A campainha tocou de novo.

Arthur massageou a lombar, que estava dolorida de carregar as caixas, e foi até a porta. — Quem é? Uma voz masculina abafada veio do lado de fora. — Olá, entrega para você. Arthur: — ... O que mais Alice tinha comprado? Ele abriu a porta e disse: — Não quero mais nada, pode levar de volta. Ele ia fechar a porta, mas uma mão o impediu. Arthur ergueu o olhar e deu de cara com um par de olhos amendoados brilhantes. A pessoa usava máscara e um boné; ele não reconheceu de imediato quem era. — Você quer mesmo devolver tudo, Sr. Arthur?

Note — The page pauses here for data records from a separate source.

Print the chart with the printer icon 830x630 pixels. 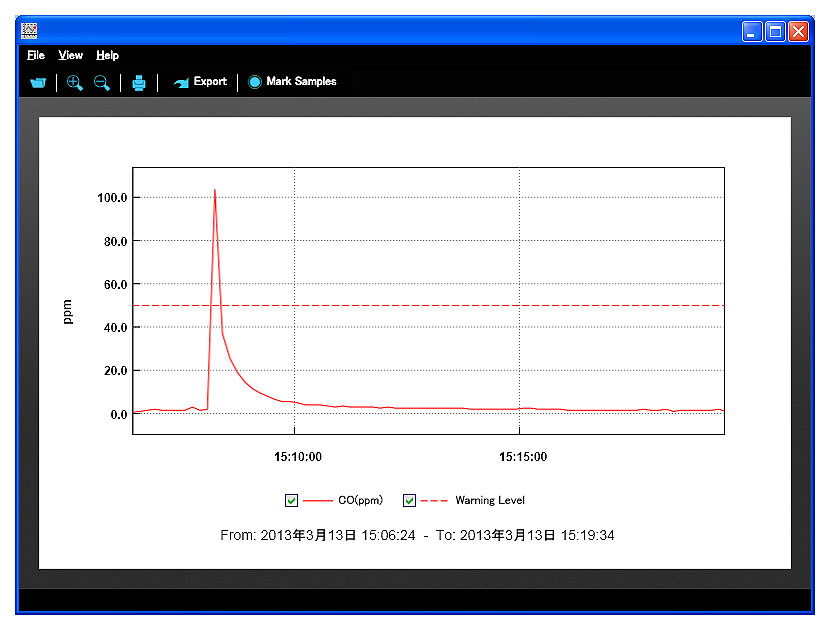(x=139, y=83)
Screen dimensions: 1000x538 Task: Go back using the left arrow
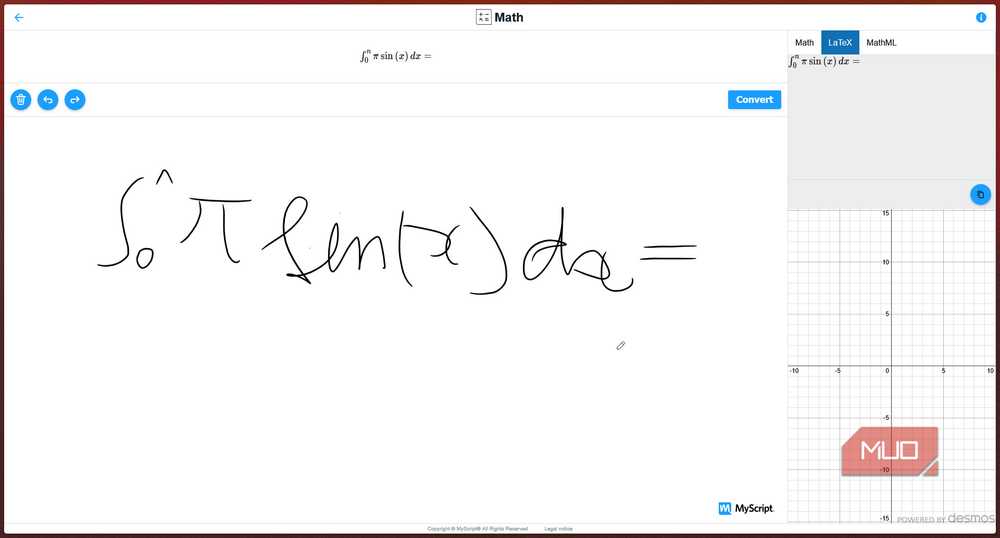(x=19, y=17)
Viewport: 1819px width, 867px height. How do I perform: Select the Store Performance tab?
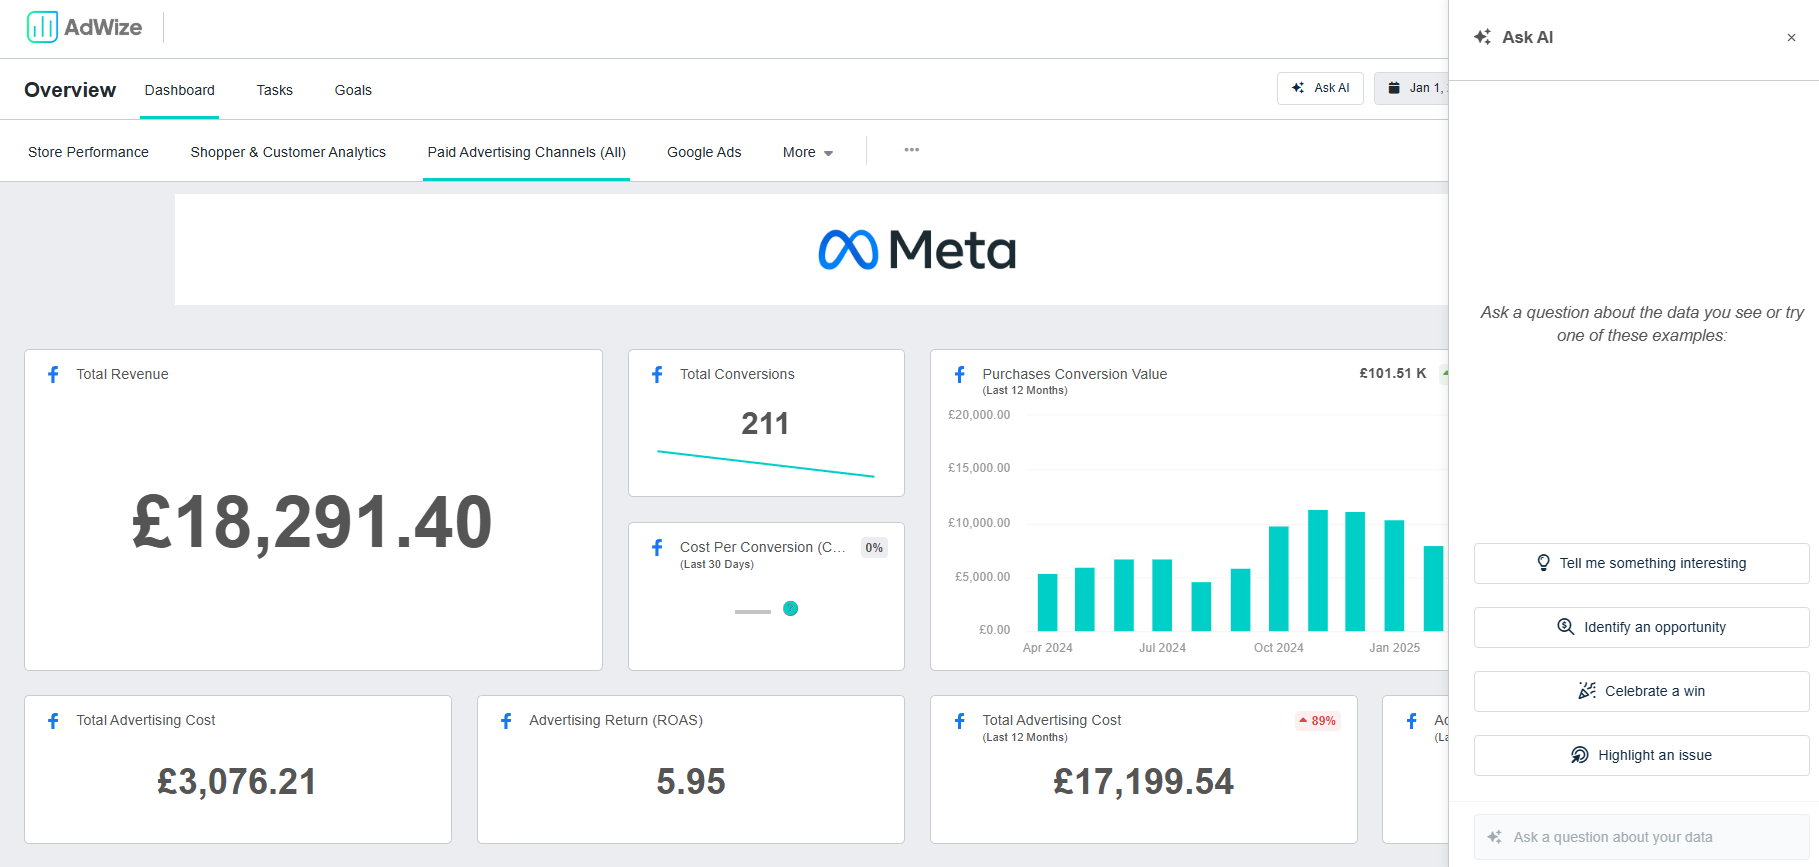[x=88, y=152]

A mão de Arthur na maçaneta congelou.

O sol da tarde estava forte e o ar estava impregnado com um aroma fresco de purificador, com cheiro de tangerina verde de fim de verão.

O verão daquele mundo havia passado, mas o auge do seu verão pessoal acabara de chegar, de uma forma que ele nunca poderia ter previsto.